Rifletti anche qui alle conseguenze: se cioè il merito è in ragione della fatica, del sacrificio e della perfezione con cui si esercita un'azione, invece di lagnarti delle pene inevitabili nel confessare, devi anzi goderne, e reputarle occasioni preziosissime che Dio ti presenta per arricchire l'anima tua e per elevarti a gloria grande in cielo.
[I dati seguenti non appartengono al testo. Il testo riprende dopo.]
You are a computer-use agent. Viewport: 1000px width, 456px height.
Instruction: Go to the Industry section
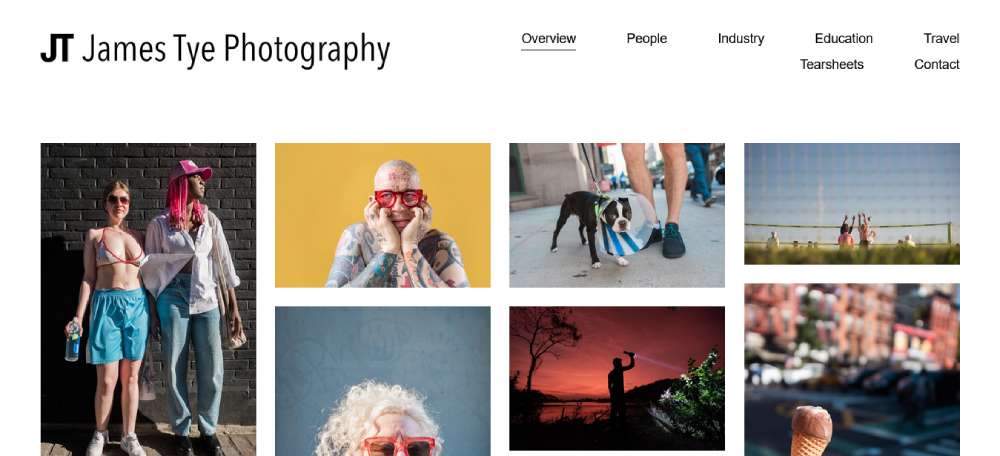point(741,38)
S. Francesco di Sales ripeteva: «Si è martire non solo confessando Dio innanzi agli uomini, ma anche confessando gli uomini innanzi a Dio». È penoso:
a) il dover stare lungo tempo in luogo e posizione incomoda nel confessionale;
b) il dover accorrervi in ora importuna;
c) il dover trattare con peccatori indisposti ed ostinati. Ebbene, procura di prepararti con buona volontà per tollerare tutto generosamente ed impara a temprarti ed animarti seguendo l'esempio dei Santi.
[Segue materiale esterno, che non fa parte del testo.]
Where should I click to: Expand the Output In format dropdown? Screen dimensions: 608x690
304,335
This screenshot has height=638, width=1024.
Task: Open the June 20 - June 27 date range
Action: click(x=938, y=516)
Intanto così prega: « Signore Gesù, pastore delle anime, purtroppo la mia pigrizia male si adatta a sedere nel tribunale di penitenza per i vari disagi da superare, per la lunghezza del lavoro, per l'inopportunità dell'ora, per l'incomoda posizione, per l'inclemenza della stagione, ed ancor più per la rozzezza, l'ignoranza, l'impreparazione, l'ostinazione dei penitenti, che esigono un lavoro veramente tormentoso! Ma tu m'incoraggi, assicurandomi che apprezzi queste penose mie fatiche: tu vedi l'affanno e il dolore (Sal 9-10, 35). Conosco le tue opere, la tua fatica e la tua costanza (Ap 2,2): e aggiungi che mi premierai appunto in ragione del mio, lavoro: ciascuno riceverà la sua mercede secondo il proprio lavoro (1 Cor 3,8). Come pure mi fai osservare che tali fatiche sono spese per un'opera ben degna, quale è quella della salute delle anime: «Fratelli miei, se uno di voi si allontana dalla verità e un altro ve lo riconduce, costui sappia che chi riconduce un peccatore dalla sua via di errore, salverà la sua anima dalla morte e coprirà una moltitudine di peccati» (Gc 5, 19-20).
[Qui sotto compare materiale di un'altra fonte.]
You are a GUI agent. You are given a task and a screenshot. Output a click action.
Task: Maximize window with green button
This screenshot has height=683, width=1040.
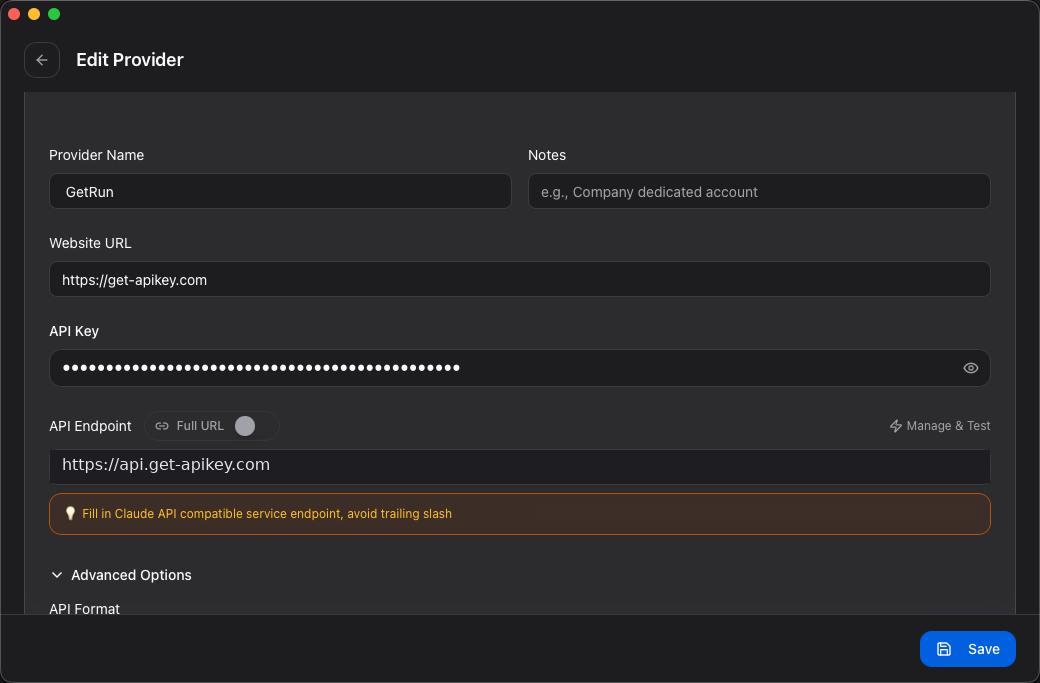[x=54, y=14]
Come rifiutarsi dunque ad impresa sì sublime, santa e fruttuosa? Come anzi non abbracciarla con tutto lo slancio del cuore?

Proposito: Procura di pensare spesso al merito del ministero della S. Confessione.

 


Testo tratto da: Mons. Pasquale Morganti, L'amministrazione del sacramento della penitenza, Torino: Marietti, 1944, pp. 16-20.